Boltzmann relaxation dynamics of strongly interacting spinless fermions on a lattice

Motivated by the recent interest in nonequilibrium phenomena in quantum many-body systems, we study strongly interacting fermions on a lattice by deriving and numerically solving quantum Boltzmann equations that describe their relaxation to thermodynamic equilibrium. The derivation is carried out by inspecting the hierarchy of correlations within the framework of the $1/Z$ expansion. Applying the Markov approximation, we obtain the dynamic equations for the distribution functions. Interestingly, we find that in the strong-coupling limit, collisions between particles and holes dominate over particle-particle and hole-hole collisions—in stark contrast to weakly interacting systems. As a consequence, our numerical simulations show that the relaxation timescales strongly depend on the type of excitations (particles or holes or both) that are initially present.

Figure 1

Sketch of a square lattice with a checker-board pattern as an example for a charge-density wave state (left) with a quasiparticle (middle) and quasihole (right) excitation. By definition of the model, the original fermions (blue dots) can only move to the nearest neighboring lattice sites, i.e., one step in horizontal or vertical direction, but not along the diagonal. Due to the strong repulsion $V$, a quasiparticle (middle) and quasihole (right) can only move to next-to-nearest neighboring lattice sites, which involves second-order tunneling processes such as co-tunneling of two fermions (middle) or sequential tunneling of one fermion (right). We also see that neither two quasiparticles (middle) nor two quasiholes (right) can occupy nearest neighboring lattice sites.

Figure 2

Band structure for a two-dimensional square lattice for $J/V={10}^{-3}$. We can see the Brillouin zone and parts of the adjacent ones.

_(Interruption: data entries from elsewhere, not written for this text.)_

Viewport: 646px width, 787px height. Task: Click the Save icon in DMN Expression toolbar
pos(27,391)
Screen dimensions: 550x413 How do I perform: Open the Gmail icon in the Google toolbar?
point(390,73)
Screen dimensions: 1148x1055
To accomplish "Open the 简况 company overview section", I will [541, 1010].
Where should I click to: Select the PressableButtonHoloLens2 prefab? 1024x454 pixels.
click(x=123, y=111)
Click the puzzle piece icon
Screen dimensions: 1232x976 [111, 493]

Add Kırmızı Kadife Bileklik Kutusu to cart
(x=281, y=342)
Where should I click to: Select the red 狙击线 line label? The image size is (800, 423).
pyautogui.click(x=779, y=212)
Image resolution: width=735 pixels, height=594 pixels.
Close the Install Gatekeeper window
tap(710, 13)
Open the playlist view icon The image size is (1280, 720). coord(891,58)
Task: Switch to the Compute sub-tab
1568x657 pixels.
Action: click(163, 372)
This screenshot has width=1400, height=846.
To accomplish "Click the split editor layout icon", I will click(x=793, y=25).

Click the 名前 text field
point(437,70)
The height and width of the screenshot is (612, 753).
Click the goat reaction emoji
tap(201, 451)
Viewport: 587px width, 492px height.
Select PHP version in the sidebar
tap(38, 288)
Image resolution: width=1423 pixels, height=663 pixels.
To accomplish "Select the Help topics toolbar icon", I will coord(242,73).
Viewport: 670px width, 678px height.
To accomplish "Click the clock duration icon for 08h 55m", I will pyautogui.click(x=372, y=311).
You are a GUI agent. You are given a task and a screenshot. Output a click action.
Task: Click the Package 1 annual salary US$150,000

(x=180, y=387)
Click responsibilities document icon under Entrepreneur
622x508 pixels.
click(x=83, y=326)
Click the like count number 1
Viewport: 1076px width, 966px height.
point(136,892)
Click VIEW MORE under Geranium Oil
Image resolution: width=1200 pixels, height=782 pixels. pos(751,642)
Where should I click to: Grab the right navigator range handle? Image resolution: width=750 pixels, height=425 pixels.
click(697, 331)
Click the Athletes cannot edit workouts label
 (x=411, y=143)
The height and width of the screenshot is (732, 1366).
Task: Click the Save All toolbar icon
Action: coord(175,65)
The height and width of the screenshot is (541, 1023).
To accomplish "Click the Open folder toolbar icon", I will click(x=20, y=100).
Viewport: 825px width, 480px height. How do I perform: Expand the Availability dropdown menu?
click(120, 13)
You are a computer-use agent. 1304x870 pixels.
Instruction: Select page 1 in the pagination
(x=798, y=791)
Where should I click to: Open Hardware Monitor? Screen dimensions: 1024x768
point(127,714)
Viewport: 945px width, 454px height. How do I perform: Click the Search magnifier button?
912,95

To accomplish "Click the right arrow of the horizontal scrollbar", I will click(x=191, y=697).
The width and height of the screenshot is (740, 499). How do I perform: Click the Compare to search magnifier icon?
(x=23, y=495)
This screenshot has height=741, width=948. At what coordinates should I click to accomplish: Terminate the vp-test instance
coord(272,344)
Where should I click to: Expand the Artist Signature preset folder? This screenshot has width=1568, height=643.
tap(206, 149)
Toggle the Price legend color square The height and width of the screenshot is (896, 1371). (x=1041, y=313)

The gap is shrunk by six orders of magnitude to show the $\mathbf{k}$ dependence of both bands in one plot.

Figure 3

Time series (in units of $J^2/V^3)$ of the evolution of a low-energy excitation with symmetric initial conditions. For both bands at $t=0$, a set of states that is close to but not at the gap is perturbed.

Figure 4

Probability distribution at $t={10}^2{J}^2/V^3$ for the case of the symmetric initial conditions. Note that the occupation probabilities for the quasiholes are plotted as $1-f^{-}$.

Figure 5

Times series (in units of $J^2/V^3)$ of the evolution of a high energy excitation. The upper (quasiparticle) band is initially perturbed in the diamond shaped minimum, the lower (quasihole) band in the zone center.

Figure 6

Probability distribution at $t={10}^2{J}^2/V^3$ for the case of the asymmetric initial conditions. Note that the occupation probabilities for the quasiholes are plotted as $1-f^{-}$.